=== What is being asked ===
Retype all of the data that follows, line for line.

=== Information ===
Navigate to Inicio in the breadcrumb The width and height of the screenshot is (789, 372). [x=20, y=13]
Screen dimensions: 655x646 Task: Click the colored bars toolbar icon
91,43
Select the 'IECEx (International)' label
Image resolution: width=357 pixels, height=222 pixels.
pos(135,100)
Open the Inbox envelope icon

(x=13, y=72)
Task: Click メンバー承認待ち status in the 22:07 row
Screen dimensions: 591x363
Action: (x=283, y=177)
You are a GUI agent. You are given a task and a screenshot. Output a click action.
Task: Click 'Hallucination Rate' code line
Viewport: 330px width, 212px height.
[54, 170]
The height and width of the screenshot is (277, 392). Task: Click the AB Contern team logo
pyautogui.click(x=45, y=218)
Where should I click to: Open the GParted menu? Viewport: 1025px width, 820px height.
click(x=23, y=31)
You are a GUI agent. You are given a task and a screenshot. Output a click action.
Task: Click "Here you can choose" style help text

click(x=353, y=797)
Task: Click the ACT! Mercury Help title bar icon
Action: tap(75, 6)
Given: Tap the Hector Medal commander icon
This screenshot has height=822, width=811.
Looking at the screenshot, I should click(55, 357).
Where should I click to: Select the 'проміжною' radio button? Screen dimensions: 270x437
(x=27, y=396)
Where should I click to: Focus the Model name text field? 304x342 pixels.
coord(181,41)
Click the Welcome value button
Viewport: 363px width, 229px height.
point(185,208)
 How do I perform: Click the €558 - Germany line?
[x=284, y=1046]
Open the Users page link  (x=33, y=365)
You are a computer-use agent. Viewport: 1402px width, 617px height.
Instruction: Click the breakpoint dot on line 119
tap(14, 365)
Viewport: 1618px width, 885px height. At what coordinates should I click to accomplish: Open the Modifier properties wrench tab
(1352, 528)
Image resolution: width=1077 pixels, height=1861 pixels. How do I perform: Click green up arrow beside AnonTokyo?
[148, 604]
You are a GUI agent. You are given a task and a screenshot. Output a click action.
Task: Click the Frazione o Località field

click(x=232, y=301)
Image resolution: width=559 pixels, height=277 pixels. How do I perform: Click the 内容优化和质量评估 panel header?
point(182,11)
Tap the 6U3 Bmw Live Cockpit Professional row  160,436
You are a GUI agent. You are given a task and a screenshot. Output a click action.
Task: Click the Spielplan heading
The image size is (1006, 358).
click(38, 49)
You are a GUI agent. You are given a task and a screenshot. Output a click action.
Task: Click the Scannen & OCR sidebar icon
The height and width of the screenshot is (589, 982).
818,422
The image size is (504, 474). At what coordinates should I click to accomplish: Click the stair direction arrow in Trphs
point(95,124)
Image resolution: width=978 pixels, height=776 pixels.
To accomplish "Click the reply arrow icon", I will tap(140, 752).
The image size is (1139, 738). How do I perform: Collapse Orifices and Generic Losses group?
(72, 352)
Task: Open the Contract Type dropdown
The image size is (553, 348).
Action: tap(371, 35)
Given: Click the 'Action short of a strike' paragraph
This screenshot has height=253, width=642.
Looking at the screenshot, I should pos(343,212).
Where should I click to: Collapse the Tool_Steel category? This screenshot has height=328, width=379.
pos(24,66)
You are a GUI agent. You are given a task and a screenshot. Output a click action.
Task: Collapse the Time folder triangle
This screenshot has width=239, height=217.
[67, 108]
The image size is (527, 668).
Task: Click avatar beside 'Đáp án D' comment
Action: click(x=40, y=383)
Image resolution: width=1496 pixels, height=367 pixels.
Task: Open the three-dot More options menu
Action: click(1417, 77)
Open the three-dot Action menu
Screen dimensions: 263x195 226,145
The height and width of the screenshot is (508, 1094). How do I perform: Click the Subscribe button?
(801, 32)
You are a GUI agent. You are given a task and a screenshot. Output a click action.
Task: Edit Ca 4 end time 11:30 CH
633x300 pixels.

=== Response area ===
Navigate to Inicio in the breadcrumb The width and height of the screenshot is (789, 372). [x=20, y=13]
Screen dimensions: 655x646 Task: Click the colored bars toolbar icon
91,43
Select the 'IECEx (International)' label
Image resolution: width=357 pixels, height=222 pixels.
pos(135,100)
Open the Inbox envelope icon

(x=13, y=72)
Task: Click メンバー承認待ち status in the 22:07 row
Screen dimensions: 591x363
Action: (x=283, y=177)
You are a GUI agent. You are given a task and a screenshot. Output a click action.
Task: Click 'Hallucination Rate' code line
Viewport: 330px width, 212px height.
[54, 170]
The height and width of the screenshot is (277, 392). Task: Click the AB Contern team logo
pyautogui.click(x=45, y=218)
Where should I click to: Open the GParted menu? Viewport: 1025px width, 820px height.
click(x=23, y=31)
You are a GUI agent. You are given a task and a screenshot. Output a click action.
Task: Click "Here you can choose" style help text

click(x=353, y=797)
Task: Click the ACT! Mercury Help title bar icon
Action: tap(75, 6)
Given: Tap the Hector Medal commander icon
This screenshot has height=822, width=811.
Looking at the screenshot, I should click(55, 357).
Where should I click to: Select the 'проміжною' radio button? Screen dimensions: 270x437
(x=27, y=396)
Where should I click to: Focus the Model name text field? 304x342 pixels.
coord(181,41)
Click the Welcome value button
Viewport: 363px width, 229px height.
point(185,208)
 How do I perform: Click the €558 - Germany line?
[x=284, y=1046]
Open the Users page link  (x=33, y=365)
You are a computer-use agent. Viewport: 1402px width, 617px height.
Instruction: Click the breakpoint dot on line 119
tap(14, 365)
Viewport: 1618px width, 885px height. At what coordinates should I click to accomplish: Open the Modifier properties wrench tab
(1352, 528)
Image resolution: width=1077 pixels, height=1861 pixels. How do I perform: Click green up arrow beside AnonTokyo?
[148, 604]
You are a GUI agent. You are given a task and a screenshot. Output a click action.
Task: Click the Frazione o Località field

click(x=232, y=301)
Image resolution: width=559 pixels, height=277 pixels. How do I perform: Click the 内容优化和质量评估 panel header?
point(182,11)
Tap the 6U3 Bmw Live Cockpit Professional row  160,436
You are a GUI agent. You are given a task and a screenshot. Output a click action.
Task: Click the Spielplan heading
The image size is (1006, 358).
click(38, 49)
You are a GUI agent. You are given a task and a screenshot. Output a click action.
Task: Click the Scannen & OCR sidebar icon
The height and width of the screenshot is (589, 982).
818,422
The image size is (504, 474). At what coordinates should I click to accomplish: Click the stair direction arrow in Trphs
point(95,124)
Image resolution: width=978 pixels, height=776 pixels.
To accomplish "Click the reply arrow icon", I will tap(140, 752).
The image size is (1139, 738). How do I perform: Collapse Orifices and Generic Losses group?
(72, 352)
Task: Open the Contract Type dropdown
The image size is (553, 348).
Action: tap(371, 35)
Given: Click the 'Action short of a strike' paragraph
This screenshot has height=253, width=642.
Looking at the screenshot, I should pos(343,212).
Where should I click to: Collapse the Tool_Steel category? This screenshot has height=328, width=379.
pos(24,66)
You are a GUI agent. You are given a task and a screenshot. Output a click action.
Task: Collapse the Time folder triangle
This screenshot has width=239, height=217.
[67, 108]
The image size is (527, 668).
Task: Click avatar beside 'Đáp án D' comment
Action: click(x=40, y=383)
Image resolution: width=1496 pixels, height=367 pixels.
Task: Open the three-dot More options menu
Action: click(1417, 77)
Open the three-dot Action menu
Screen dimensions: 263x195 226,145
The height and width of the screenshot is (508, 1094). How do I perform: Click the Subscribe button?
(801, 32)
You are a GUI agent. You are given a task and a screenshot. Output a click action.
Task: Edit Ca 4 end time 11:30 CH
633x300 pixels.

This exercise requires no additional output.